In a world grappling with the environmental and social costs of car-centric cities, understanding the drivers of transport mode choices has become increasingly crucial. A new study by Rafael Prieto-Curiel & Juan P. Ospina published on Science Direct offers fresh insights into this complex issue, analyzing data from nearly 800 cities across 61 countries to model the use of active mobility (walking, cycling), public transport, and private cars.

The findings paint a nuanced picture, highlighting how city characteristics like size, income levels, and regional contexts shape the modal share – the proportion of journeys made by different transport modes. By expressing each city’s modal split as an “ABC triplet,” the researchers uncovered some striking patterns.

 Most frequent mode of transport per city. The size of each dot is proportional to the population of the city. An interactive version of the map is available at
Most frequent mode of transport per city. The size of each dot is proportional to the population of the city. An interactive version of the map is available at

Bigger Isn’t Always Better for Sustainable Mobility Contrary to common assumptions, the study reveals that larger cities tend to have lower rates of active mobility and private car use, but a more prominent role for public transport. This trend is likely driven by the longer distances and congestion experienced in major urban centres, making alternatives to private vehicles more attractive and necessary.

Income Fuels Car Dependence Perhaps unsurprisingly, the research confirms a strong positive relationship between a city’s income levels and its reliance on private cars. The results show that a city with twice the income has a staggering 37% more journeys made by private vehicles. This finding underscores the persistent challenges of promoting sustainable mobility in affluent urban areas, where car ownership and use remain deeply entrenched.

 ABC modal share for 794 cities. The size of the disc is proportional to the city’s population, and the colour corresponds to the region. The interactive version is available at

Regional Differences in Modal Choices One of the study’s most intriguing revelations lies in the stark regional disparities in transport mode preferences. Asian cities, for instance, stand out for their substantial reliance on public transport systems. In contrast, cities in the United States, Canada, Australia, and New Zealand exhibits a stubborn dependence on private cars, regardless of their size.

Europe, meanwhile, presents a diverse tapestry of modal choices. While some cities like Utrecht prioritize active mobility, others like Paris and London have established robust public transport networks as their mobility backbones. Yet, other European urban centres, such as Rome and Manchester, remain firmly entrenched in car-centric lifestyles, with more than two-thirds of journeys undertaken by private vehicles.

Addressing Car Dependence: A Multifaceted Challenge The study’s authors emphasize that reducing urban car dependence requires a nuanced understanding of the interplay between city characteristics, income levels, and regional factors. As cities worldwide grapple with the environmental, social, and economic costs of car-centric transportation systems, these findings underscore the need for tailored strategies that account for local contexts and drivers of modal choices.

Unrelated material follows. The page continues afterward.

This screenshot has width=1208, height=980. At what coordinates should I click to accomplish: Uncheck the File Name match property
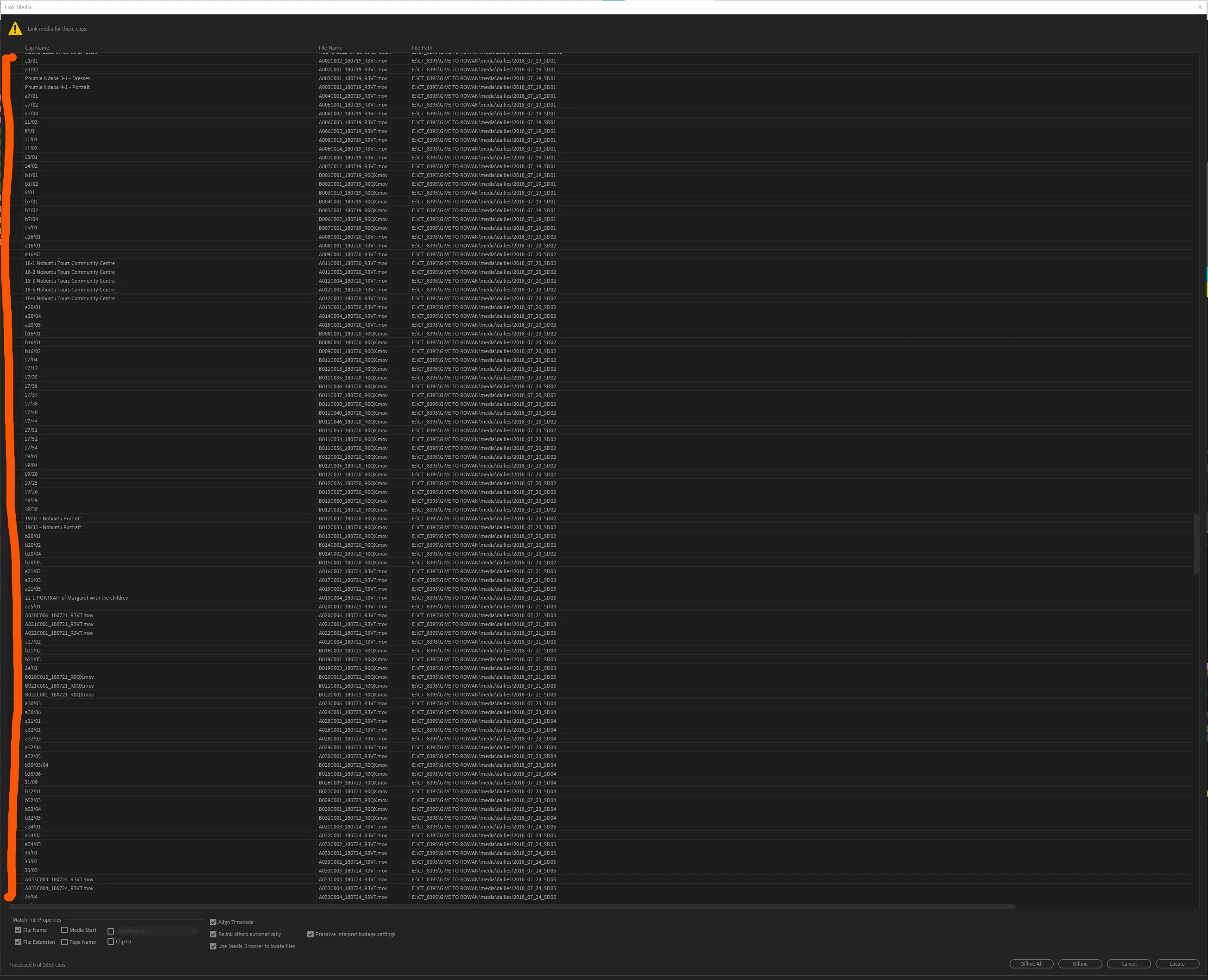[18, 930]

With sustainable mobility emerging as a crucial priority for urban policymakers, studies like this one offer valuable insights to inform evidence-based interventions, from investing in public transport infrastructure to incentivizing active travel and implementing progressive policies to discourage private car use in cities.

As the global community strives to create more livable, equitable, and environmentally responsible urban spaces, unravelling the complex web of factors that shape our transport choices has become imperative. This latest research serves as a reminder that the path to sustainable mobility is a multifaceted challenge, but one that must be tackled with urgency and a deep understanding of the forces at play.